Without a word or even much hesitation, Julie lay down on the grass beside me and laid her hands over her chest.

Lead by example, I always say.

Odd Lots

  • As I polish up this Odd Lots, I see that is down, which is significant to me since they host and Have no idea what’s going on yet, nor how long the outage has existed. (I was over at one of Carol’s friends’ rebuilding some very ad-hoc tomato shelters in honor of George Ewing until an hour or so ago.) If some of my pages are inaccessible, it’s not about me; it’s the whole damned hosting service.
  • We lost Martin Gardner the other day, at 95. Amazing man, something like a technical Colin Wilson, who wrote the “Mathematical Games” column in Scientific American for 25 years, edited Humpty Dumpty’s Magazine for Little Children (which I read circa 1957-59) and cranked out books for most of his life. Every one I’ve read has been terrific, and I especially endorse Fads & Fallacies in the Name of Science (1957) and The Annotated Alice (1960.) I should look for a few more.
  • Art Linkletter too, who made it to 97. It was in Linkletter’s very funny book Kids Sure Rite Funny that I found the wonderful kid-quote: “Now that dinosaurs are safely dead, we can call them clumsy and stupid.” The book’s copyright was not renewed and it is now in the public domain; you can read it online or get free ebook copies in various formats here.
  • The problem with how to carry your iPad made it all the way to the Wall Street Journal, which devoted an A-head story to the issue. My correspondents (including a couple who have the iPad) think a belt holster is unrealistic. Best iCartage solution I’ve seen so far (including a photo endorsement from Woz himself) is the Scott eVest, with 22 hidden pockets, including one custom-designed for the iPad.
  • Then again, there’s some unexplored form factor territory between smartphones and iPads. I find the Dell Streak (formerly the Mini 5) intriguing for its size/shape alone. (Here’s an interesting perspective on display size from Engadget.) The 5-inch model that will launch later this year (and in the UK on June 4, I hear) is about the size of an old HP scientific pocket calculator, and in the fevered days of my youth alpha geeks carried those around in leather belt holsters. Even the rumored 7-inch version could be belt-holstered with some care; beyond that it gets dicey. (Dell supposedly has a 10-incher in development.)
  • After asking mobile developer David Beers about his thoughts on the Android OS, I discovered that Google will let you download an Android LiveCD so you can mess around with the OS on an ordinary Intel PC without having to lay out for an actual mobile device.
  • That unpronounceable volcano in Iceland, perhaps fearing that the world was starting to get bored with it, blew a volcanic smoke ring the other day. Many people, perhaps thinking that smoking may be hazardous to a volcano’s health, are cheering it on.
  • After several calm days here, the winds came up again yesterday morning. As Carol and I were driving back from Walgreen’s, we saw dust clouds crossing Broadmoor Bluffs in front of us on several occasions. It’s dry here, and construction sites generate a lot of brown dust, true. But then the winds calmed for a few seconds before starting up again, and when they did, we saw a large pine tree shake in the wind and let go a thick cloud of yellow dust. Pine pollen by the pound. No wonder I can barely breathe.

More George Ewing Stories

In the wake of George Ewing’s passing, my old friend Lee Hart sent me an email full of reminiscences. Some of these were familiar to me, but most of them were new. (Lee had been local to George for a lot of years and saw him far more often than I did.) So let me set them down here with minimal editing, as I’m currently in the center of the vortex trying to get things in sufficient order to do some serious writing in coming weeks.

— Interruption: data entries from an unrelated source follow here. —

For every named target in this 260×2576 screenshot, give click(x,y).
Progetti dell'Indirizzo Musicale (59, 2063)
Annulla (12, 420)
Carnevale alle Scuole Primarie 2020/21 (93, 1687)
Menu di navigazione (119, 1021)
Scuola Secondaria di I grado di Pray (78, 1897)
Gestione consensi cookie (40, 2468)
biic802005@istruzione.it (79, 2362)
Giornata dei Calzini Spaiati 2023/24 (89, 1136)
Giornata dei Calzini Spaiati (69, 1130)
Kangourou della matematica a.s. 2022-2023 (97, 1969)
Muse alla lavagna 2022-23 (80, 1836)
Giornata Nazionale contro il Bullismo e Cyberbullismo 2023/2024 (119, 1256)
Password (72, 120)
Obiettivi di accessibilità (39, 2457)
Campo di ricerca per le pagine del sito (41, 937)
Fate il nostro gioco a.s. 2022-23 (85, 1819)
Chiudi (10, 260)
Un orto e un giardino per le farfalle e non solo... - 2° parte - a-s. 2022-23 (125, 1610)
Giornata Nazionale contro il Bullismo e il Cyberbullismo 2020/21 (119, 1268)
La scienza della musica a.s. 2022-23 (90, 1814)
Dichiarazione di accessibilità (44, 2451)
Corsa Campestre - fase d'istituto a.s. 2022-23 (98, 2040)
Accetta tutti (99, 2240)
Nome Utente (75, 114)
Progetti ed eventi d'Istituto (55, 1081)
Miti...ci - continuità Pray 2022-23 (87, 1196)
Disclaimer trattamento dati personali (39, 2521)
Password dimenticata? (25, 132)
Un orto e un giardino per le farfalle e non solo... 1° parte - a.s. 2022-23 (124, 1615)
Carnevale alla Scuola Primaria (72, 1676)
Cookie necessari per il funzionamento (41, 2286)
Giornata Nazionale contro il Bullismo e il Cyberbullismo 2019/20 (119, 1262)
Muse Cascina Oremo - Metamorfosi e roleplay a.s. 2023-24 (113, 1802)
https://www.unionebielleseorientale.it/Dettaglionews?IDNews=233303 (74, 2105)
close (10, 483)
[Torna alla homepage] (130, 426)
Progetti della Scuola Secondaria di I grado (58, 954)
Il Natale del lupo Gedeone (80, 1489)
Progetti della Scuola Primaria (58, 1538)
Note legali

Lee remembers (as I do I, in some cases) these WA8WTE tidbits:

  • Words like weaselrat, snoguloid, kremulator…
  • The toilet, on a raised dais in the center of the living room in his geodesic dome home (the “throne”).
  • Panning for coins and ICs in the sand floor of his dome after we tore it down in 1980.
  • How he kicked a skunk into the river because it was after his food.
  • His “motie” charger for his 2M handi-talkie: a series capacitor and bridge rectifier in a disorderly ball of duct tape.
  • His movie reviews, which made me wonder if I’d seen the same movie he did! (Ed: I have a couple, which I will scan and post in coming days.
  • Plowing his driveway with his picnic table.
  • His “tin Plymouth” that was so rusty it even holes in the roof. (Ed: This is the Barracuda he drive to Clarion. It was a…remarkable…thing.)
  • Making chili with peanuts because he was out of beans.
  • His “portable” computer, which was a military surplus shipping case. His Heath/Zenith H89, printer, a change of clothes for padding etc. all inside. He used the (empty) case as a seat, and screwed legs onto the cover as a table to use to hold the computer when everything was set up.
  • The car he sold to John LaPrairie for $200, with the proviso that John had to clean it out. (There was so much junk front and back that only a driver could fit inside). John found over $200 in loose change, wadded up bills, and refund checks in it.
  • Going to Soo, Ontario (Canada) in his rusty old pickup. The brakes failed rolling down the Canadian side of the bridge, so he rolled straight past customs at speed. Flashing lights, armed guards, etc. chased him down. When they found all that surplus junk in the back, they searched it for hours. They figured he was either an insane terrorist, or a harmless idiot. (“What’s with the bottom half of a chart recorder, eh?”)
  • George visited a friend he hadn’t seen for a while. The friend happened to mention that he was trying to fix his old Jeep, which had a bad carburetor. George starts rummaging through the pockets of his huge Army surplus coat, pulls out a carburetor and said, “Like this?”

I’ll add a couple of my own here: George (who was a very big if gentle man, and almost entirely muscle) visited us at our first house in Chicago shortly after we bought it in the spring of 1978. It was a 1913 bungalow, and paint had been used carelessly everywhere. The kitchen casement window wasn’t painted shut, but it would only go up a few inches without jamming. George saw me struggling with it, so when I stepped aside he grabbed both brass handles in his huge hands and heaved upward, hard. Ker-unch! Both handles came out of the wood and away in his grip.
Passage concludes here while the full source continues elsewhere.